The indices were calculated based on a confirmatory bifactor modeling approach (Reise et al., 2013) using the semTools package in R (Jorgensen et al., 2020). A bifactor model was deemed appropriate to calculate these indices as it is a less restrictive model (than, e.g., a hierarchical model) and as the structure of the response data was assumed to be consistent with a bifactor structure: i.e., a single general trait reflecting the target construct and the presence of subdomain constructs due to clusters of similar items (Rodriguez et al., 2016a). Bifactor models can be specified by all items loading onto a general factor as well as on group factors representing the subdomains. In addition, group factors are assumed to be uncorrelated with other group factors as well as with the general factor.

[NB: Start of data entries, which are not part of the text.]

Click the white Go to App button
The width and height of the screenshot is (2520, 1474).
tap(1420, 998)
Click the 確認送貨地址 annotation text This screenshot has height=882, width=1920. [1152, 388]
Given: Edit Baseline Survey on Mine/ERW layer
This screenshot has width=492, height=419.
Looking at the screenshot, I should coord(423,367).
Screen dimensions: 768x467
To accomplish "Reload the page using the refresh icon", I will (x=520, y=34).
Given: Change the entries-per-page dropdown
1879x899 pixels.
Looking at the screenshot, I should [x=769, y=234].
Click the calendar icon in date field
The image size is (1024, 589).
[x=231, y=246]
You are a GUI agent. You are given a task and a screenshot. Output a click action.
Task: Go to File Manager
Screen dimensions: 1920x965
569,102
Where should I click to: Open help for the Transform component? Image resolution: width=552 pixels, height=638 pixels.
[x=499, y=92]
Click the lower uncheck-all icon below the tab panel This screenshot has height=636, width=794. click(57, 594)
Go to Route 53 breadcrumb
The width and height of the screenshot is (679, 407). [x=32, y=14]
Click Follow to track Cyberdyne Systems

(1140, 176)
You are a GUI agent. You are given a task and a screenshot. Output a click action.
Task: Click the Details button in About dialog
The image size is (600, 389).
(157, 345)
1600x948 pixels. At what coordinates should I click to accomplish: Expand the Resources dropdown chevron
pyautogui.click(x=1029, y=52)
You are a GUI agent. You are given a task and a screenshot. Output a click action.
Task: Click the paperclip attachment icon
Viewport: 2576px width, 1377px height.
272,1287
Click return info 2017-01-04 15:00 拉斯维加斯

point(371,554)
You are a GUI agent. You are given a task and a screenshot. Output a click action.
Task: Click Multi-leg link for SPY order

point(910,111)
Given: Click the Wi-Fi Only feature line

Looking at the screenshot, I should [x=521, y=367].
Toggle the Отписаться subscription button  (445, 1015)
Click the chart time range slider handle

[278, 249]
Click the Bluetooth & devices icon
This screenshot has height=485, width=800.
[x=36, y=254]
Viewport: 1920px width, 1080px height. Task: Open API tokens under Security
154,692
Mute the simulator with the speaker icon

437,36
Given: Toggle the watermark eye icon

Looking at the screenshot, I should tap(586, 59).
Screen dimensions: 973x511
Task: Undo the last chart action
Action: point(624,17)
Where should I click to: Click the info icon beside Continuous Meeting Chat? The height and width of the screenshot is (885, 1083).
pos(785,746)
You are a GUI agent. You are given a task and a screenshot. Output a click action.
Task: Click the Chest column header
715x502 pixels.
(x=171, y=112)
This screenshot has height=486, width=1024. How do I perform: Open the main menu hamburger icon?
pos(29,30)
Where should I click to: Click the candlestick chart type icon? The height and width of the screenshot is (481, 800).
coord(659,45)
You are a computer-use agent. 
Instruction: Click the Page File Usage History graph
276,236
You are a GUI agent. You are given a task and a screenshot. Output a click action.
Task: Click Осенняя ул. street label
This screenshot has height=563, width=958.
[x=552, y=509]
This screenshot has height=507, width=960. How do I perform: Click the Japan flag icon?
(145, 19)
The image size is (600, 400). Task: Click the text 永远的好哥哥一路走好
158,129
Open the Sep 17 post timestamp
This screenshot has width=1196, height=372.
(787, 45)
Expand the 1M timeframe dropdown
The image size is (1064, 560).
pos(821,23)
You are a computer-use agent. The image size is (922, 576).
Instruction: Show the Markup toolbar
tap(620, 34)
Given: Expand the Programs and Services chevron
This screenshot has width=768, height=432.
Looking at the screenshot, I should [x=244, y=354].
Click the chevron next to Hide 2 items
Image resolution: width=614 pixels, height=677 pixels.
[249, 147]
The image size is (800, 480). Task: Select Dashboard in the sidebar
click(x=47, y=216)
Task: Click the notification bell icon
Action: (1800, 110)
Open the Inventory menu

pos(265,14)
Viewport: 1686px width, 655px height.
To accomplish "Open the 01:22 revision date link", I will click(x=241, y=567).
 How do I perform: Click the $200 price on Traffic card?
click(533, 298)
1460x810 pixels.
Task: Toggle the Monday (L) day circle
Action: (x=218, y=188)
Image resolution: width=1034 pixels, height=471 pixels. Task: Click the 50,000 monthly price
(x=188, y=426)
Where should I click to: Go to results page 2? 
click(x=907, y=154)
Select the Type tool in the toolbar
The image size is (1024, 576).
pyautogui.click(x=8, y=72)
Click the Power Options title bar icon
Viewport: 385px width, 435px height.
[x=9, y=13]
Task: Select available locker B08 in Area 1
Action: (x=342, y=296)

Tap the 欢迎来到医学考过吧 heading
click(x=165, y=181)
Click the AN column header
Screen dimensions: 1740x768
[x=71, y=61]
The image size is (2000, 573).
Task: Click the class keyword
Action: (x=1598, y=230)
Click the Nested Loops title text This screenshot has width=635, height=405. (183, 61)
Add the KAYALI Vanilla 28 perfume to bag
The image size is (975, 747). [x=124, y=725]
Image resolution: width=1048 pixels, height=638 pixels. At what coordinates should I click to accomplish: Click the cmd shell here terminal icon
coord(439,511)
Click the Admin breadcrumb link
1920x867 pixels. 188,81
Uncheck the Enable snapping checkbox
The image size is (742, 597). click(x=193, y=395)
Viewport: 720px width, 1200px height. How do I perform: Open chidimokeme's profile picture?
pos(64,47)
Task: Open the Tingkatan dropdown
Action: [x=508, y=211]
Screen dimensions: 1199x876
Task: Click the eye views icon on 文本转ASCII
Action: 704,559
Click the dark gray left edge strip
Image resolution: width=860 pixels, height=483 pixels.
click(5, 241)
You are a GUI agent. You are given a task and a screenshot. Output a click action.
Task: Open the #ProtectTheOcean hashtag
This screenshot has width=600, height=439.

However, since only two group factors were present, these bifactor models will be unidentified, which implies that an infinite number of hierarchical factor models can be found for the same covariance matrix (Zinbarg et al., 2007). To address this problem, we used a modified version of the traditional bifactor model: the bifactor-(S − 1) model described by Eid et al. (2016). The name of this model refers to the number of specific group factors being less than the actual number of the scale’s subdimensions being considered. This modification makes the discarded group factor a reference group for the general factor and solves the identification problem (Eid et al., 2016).
Invariance
Invariant indicator reliabilities of unit-weighted scores across groups requires residual or strict invariance which was tested using multigroup confirmatory factor analysis (MGCFA) (Vandenberg and Lance, 2000). The following levels of invariance were assessed: equal form (i.e., configural invariance), equality of factor loadings (i.e., metric invariance), equality of indicator intercepts (scalar invariance), and equality of residuals (i.e., residual invariance) (Vandenberg and Lance, 2000). However, for residual invariance to be analogous to indicator reliability invariance, the last step requires invariance of factor variances which was tested first (Vandenberg and Lance, 2000). Criteria of invariance between nested models included a difference in CFI < −0.01 combined with difference in RMSEA < 0.015 or a non-significant scaled χ-square difference test (Putnick and Bornstein, 2016).
Group Differences
For the unit-weighted scores, standardized effect sizes between different subgroups were calculated using robust regression of the unit-weighted scores based on MM-estimation (i.e., an extension of the maximum likelihood estimate method). Standardized effect sizes of unit-weighted scores were compared with the standardized effect sizes of the difference in latent mean levels estimated through multigroup structural equation modeling. Data were analyzed using R software with the packages “lavaan” (Rosseel, 2012) and “semTools” (Jorgensen et al., 2020).
Missing Data
Missing data occurred in 0.4% of the GAD-7 data, in 3.4% of the PHQ-9 data and in 0.0% of the demographic variables (sex, education, and age). It was deemed implausible that the probability of missing data would significantly differ in specific groups or cases, assuming they were missing completely at random (MCAR). This was supported by Little’s test hypothesis not being rejected for a subset of the GAD-7 and demographic variables (p = 0.30) and the PHQ-9 and demographic variables (p = 0.07). For these reasons, complete case analysis was preferred.
Ethical Approval
The study was approved by the Institutional Ethics Committee of the Sree Chitra Tirunal Institute for Medical Sciences and Technology, Trivandrum, Kerala, and by the Human Research Ethics Committees of Monash University, Australia and the University of Melbourne, Australia. The study was also approved by the Health Ministry Screening Committee of the Government of India.
Results
Factor Structure
As mentioned previously, the aim of this analysis was to assess the existence of a somatic and a cognitive subdimension in the response data. For this purpose, we assessed whether model fit criteria of 1- and 2-factor models were acceptable (see Figures 1, 2 and Table 1). CFA of the models proposed for the PHQ-9 revealed an acceptable fit for a 2-factor model, but not for a 1-factor model (see Table 1). The factors of the 2-factor model were highly correlated (r = 0.77). Factor loading estimates revealed that the indicators were strongly related to their purported factors (range λ = 0.45–0.73) with p-values below 0.001 (see Figure 1).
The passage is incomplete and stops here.